In the entries below, count the lines that hold the string "agent" and state only that count.

-- Supplied records --
= = = =

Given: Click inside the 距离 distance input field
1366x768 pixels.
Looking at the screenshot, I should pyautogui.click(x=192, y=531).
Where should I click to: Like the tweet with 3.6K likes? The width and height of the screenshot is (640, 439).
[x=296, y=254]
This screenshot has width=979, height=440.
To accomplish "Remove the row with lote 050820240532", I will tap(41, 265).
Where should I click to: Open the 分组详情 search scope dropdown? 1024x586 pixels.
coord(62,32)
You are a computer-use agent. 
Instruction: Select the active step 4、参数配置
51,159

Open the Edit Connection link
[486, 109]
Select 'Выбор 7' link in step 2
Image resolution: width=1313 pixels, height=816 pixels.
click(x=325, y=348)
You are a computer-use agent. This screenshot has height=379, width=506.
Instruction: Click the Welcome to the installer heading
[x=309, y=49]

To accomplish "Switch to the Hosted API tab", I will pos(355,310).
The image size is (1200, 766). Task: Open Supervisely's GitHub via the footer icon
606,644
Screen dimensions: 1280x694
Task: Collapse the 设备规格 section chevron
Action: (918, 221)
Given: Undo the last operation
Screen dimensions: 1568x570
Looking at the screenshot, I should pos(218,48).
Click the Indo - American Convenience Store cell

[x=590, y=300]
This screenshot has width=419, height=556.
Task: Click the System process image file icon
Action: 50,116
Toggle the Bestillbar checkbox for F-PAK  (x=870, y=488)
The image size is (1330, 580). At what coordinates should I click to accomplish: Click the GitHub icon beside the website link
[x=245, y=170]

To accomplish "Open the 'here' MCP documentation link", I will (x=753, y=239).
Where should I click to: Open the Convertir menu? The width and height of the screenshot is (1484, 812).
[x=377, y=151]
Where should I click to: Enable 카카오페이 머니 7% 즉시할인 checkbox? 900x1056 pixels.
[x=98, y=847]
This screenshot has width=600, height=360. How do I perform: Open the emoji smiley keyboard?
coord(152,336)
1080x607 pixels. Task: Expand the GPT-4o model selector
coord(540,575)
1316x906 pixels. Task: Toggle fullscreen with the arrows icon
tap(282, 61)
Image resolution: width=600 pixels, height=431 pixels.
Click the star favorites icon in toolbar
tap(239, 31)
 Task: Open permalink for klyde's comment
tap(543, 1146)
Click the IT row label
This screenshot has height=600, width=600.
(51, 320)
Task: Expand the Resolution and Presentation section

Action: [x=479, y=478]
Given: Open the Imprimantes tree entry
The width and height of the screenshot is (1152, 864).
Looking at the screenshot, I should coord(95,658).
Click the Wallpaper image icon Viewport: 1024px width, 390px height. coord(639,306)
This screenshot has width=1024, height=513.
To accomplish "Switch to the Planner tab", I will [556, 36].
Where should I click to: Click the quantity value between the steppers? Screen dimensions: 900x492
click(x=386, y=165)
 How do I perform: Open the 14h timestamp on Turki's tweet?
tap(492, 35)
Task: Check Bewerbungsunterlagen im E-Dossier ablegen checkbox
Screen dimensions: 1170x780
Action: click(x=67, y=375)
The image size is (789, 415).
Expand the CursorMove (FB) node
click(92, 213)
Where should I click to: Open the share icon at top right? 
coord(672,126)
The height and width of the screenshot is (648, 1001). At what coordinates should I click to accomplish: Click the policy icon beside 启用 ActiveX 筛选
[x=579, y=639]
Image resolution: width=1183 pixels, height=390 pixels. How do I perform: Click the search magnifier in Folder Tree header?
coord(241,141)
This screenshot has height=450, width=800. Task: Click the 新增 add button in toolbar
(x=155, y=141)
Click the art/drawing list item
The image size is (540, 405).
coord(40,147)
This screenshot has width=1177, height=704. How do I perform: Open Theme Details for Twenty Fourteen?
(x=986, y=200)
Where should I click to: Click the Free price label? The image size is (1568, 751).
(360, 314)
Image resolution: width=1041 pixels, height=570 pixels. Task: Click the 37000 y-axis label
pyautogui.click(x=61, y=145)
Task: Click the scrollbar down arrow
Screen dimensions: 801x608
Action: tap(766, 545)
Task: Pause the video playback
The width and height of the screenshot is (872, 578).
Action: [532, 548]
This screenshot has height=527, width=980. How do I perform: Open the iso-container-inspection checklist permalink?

= = = =

-- Result of this exercise --
2